Dear developers, I'm writing to suggest to improve significantly Mahout's speed by replacing the current, Colt-based collections with faster collections. These are results from benchmarks at java-performance.info comparing fastutil and Mahout in get operations (Mahout collections were not included in the java-performance.info tests):
tests.maptests.primitive.MahoutMapTest (10000) = 2176.1182139999996 tests.maptests.primitive.FastUtilMapTest (10000) = 782.8528527999999 tests.maptests.primitive.MahoutMapTest (100000) = 2630.1235654 tests.maptests.primitive.FastUtilMapTest (100000) = 1074.9035660000002 tests.maptests.primitive.MahoutMapTest (1000000) = 3969.1322968 tests.maptests.primitive.FastUtilMapTest (1000000) = 1940.7466792 This is with fastutil 6.6.1, which is comparable in speed to Koloboke or the GS collections (the java-performance.info tests use an older, slower version), and, I believe, faster for the purposes of Mahout. Get operations in Mahout collections are 2-3x slower.

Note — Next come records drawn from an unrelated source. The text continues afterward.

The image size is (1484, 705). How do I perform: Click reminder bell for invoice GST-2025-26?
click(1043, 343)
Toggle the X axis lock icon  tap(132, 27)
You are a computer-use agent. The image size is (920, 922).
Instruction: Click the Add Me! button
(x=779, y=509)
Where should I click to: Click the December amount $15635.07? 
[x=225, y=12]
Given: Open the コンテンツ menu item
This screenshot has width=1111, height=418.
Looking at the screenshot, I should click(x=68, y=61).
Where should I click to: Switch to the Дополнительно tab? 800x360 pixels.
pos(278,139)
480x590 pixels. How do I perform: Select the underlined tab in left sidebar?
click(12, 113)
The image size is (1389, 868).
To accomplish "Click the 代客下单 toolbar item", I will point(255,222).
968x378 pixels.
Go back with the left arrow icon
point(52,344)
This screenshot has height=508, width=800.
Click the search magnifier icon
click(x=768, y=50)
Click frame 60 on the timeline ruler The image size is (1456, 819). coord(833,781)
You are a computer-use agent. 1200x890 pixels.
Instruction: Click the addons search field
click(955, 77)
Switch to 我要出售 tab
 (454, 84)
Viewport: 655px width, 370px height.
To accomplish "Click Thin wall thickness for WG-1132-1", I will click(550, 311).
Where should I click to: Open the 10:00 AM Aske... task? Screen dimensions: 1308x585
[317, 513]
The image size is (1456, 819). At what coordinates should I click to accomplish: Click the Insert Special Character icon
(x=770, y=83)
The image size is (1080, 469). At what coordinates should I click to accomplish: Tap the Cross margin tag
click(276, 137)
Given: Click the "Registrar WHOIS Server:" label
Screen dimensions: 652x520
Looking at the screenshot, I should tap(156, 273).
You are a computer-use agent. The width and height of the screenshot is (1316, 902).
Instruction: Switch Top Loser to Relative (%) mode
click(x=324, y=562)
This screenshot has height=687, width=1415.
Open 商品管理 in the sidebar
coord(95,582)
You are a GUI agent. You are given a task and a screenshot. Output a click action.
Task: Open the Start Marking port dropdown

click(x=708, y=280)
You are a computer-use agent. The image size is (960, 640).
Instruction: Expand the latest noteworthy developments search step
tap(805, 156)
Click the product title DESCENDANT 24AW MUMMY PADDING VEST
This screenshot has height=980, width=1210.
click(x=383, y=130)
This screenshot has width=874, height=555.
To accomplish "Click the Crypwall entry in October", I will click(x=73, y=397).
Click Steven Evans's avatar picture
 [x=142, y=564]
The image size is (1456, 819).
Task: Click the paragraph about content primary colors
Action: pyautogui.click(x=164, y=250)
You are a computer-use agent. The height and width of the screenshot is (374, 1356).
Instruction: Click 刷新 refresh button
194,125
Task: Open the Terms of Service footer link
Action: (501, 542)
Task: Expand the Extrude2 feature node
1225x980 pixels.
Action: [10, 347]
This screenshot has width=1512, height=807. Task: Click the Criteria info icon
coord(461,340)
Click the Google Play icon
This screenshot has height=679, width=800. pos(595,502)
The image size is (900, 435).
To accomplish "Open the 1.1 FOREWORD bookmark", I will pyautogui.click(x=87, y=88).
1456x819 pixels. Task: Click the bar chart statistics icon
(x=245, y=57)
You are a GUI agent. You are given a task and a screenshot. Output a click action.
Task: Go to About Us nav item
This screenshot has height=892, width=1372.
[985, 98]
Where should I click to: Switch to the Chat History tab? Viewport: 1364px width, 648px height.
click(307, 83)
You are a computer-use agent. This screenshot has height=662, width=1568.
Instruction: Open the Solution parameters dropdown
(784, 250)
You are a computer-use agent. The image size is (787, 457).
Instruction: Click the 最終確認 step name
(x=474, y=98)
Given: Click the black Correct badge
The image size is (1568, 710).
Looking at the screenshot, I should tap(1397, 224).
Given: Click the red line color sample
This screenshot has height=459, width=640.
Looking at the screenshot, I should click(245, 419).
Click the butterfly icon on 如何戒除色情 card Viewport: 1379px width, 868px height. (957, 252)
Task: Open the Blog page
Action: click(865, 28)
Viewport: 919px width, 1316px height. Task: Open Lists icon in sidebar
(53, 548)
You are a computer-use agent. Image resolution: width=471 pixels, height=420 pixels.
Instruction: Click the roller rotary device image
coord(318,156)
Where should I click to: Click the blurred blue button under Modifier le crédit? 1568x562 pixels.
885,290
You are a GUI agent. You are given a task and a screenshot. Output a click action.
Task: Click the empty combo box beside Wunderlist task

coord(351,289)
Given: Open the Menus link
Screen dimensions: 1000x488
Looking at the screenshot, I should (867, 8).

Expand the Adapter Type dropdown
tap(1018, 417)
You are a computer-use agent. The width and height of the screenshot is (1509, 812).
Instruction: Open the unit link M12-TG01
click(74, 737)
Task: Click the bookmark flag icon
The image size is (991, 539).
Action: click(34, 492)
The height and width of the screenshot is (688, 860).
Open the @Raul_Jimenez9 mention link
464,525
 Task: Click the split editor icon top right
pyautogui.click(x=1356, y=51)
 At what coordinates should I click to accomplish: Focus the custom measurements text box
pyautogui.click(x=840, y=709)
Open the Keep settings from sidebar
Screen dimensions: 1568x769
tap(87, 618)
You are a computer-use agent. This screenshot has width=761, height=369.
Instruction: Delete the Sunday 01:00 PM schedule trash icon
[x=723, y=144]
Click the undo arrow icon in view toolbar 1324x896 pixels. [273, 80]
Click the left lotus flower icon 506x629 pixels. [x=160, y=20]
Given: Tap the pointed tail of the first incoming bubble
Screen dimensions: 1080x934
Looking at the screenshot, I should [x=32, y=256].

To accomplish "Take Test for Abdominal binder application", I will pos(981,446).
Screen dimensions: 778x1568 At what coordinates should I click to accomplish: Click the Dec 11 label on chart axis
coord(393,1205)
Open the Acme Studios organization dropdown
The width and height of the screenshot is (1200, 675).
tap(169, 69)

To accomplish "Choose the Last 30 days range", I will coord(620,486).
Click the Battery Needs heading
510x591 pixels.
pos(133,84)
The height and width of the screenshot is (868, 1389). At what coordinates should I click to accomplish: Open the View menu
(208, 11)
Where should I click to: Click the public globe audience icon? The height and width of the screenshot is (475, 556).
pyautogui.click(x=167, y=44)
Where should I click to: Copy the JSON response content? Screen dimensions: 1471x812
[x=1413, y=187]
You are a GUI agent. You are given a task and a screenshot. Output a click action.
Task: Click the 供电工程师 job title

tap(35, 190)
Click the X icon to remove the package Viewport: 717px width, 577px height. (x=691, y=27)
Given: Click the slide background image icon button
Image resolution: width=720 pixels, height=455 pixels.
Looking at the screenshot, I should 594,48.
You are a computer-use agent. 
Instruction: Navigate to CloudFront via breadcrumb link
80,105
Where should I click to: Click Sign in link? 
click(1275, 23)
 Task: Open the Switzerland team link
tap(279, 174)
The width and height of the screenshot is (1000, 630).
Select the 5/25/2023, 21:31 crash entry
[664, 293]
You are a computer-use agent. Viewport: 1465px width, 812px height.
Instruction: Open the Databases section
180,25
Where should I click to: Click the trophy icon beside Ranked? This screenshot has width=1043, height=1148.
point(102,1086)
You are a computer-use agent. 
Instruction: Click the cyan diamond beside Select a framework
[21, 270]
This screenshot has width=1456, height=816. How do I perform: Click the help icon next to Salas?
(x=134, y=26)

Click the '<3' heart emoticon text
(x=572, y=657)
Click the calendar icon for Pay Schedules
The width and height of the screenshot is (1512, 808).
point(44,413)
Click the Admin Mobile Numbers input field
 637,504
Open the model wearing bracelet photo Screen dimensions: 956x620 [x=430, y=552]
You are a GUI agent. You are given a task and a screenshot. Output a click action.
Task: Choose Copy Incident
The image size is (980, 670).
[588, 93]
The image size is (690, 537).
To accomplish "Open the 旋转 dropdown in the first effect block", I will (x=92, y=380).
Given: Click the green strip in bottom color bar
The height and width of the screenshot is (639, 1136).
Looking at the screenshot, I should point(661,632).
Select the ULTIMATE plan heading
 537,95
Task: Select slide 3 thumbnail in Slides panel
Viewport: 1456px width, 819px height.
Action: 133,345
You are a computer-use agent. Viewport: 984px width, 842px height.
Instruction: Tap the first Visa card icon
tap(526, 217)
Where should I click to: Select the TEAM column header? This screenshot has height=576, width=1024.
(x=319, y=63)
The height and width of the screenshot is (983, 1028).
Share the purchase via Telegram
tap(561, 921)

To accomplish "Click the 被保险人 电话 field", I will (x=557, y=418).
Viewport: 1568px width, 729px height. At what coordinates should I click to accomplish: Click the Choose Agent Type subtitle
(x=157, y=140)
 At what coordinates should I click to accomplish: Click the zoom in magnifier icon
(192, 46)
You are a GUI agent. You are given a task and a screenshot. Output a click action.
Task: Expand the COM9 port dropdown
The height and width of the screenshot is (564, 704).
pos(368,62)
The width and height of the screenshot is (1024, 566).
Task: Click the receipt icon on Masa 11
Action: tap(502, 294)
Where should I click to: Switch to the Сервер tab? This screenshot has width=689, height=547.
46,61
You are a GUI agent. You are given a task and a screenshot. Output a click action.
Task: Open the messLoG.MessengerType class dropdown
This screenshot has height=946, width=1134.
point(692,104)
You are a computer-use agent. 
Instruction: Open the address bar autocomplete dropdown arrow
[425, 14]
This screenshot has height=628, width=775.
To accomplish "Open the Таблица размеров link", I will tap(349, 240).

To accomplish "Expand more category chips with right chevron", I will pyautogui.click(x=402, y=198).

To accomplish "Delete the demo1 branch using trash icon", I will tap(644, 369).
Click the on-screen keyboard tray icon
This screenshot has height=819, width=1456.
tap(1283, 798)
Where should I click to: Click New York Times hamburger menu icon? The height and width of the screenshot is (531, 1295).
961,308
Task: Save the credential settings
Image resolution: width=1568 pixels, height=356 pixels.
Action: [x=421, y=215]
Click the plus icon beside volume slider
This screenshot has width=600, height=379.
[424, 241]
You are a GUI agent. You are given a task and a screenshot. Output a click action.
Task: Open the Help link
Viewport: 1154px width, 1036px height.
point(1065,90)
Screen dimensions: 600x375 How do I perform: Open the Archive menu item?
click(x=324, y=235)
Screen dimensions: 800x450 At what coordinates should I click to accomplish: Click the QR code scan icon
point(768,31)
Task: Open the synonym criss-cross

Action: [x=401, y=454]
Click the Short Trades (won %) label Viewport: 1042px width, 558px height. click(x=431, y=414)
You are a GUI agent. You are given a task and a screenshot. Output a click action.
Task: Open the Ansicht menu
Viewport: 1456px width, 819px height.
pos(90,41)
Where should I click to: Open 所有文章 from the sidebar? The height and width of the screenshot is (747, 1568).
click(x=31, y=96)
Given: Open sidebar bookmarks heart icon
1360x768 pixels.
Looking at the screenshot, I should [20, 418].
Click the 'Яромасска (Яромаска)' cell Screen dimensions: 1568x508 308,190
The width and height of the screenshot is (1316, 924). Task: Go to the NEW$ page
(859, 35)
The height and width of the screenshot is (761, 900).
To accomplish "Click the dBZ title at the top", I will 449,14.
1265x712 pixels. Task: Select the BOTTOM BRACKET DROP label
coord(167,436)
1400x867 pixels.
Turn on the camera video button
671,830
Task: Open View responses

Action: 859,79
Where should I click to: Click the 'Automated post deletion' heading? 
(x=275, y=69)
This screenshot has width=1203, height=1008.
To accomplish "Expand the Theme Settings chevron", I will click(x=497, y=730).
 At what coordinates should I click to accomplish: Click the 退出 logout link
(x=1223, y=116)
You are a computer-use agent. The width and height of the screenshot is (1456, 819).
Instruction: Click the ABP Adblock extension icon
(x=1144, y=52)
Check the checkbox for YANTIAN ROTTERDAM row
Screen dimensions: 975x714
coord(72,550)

I modified locally RandomAccessSparseVector to use fastutil, and run some of the VectorBenchmarks. 0 [main] INFO org.apache.mahout.benchmark.VectorBenchmarks - Create (copy) RandSparseVector mean = 12.57us; mean = 64.88us; 32935 [main] INFO org.apache.mahout.benchmark.VectorBenchmarks - Create (incrementally) RandSparseVector mean = 31.77us; mean = 79.33us; 244212 [main] INFO org.apache.mahout.benchmark.VectorBenchmarks - Plus RandSparseVector mean = 47.36us; mean = 101.63us; On the left you can find the fastutil timings, on the right the Mahout timings. The only case in which I saw a slowdown is for some dense/sparse products: 429433 [main] INFO org.apache.mahout.benchmark.VectorBenchmarks - Times Rand.fn(Dense) mean = 78us; mean = 52.47us; but I think this is due to the different way removals are handled: Mahout uses tombstones (and thus slows down all subsequent operations), whereas fastutil does true deletions, which are slightly slower at remove time, but make subsequent operations faster. Also, iteration over a fastutil-based RandomAccessSparseVector is slowed down by having to return non-standard Element instances instead of Map.Entry instances (as fastutil or the JDK would do naturally). If you'd like to benchmark the speed at a high level, the one-file drop-in is included (you'll need to add fastutil 6.6.1 as a dependency to mahout-math). As I said, things can be improved by using a standard Map.Entry (Int2DoubleMap.Entry) instead of Element. But this is a more pervasive change. Ciao, seba
PS: One caveat: presently fastutil does not shrink backing arrays, which might not be what you want. It will, however, from the next release.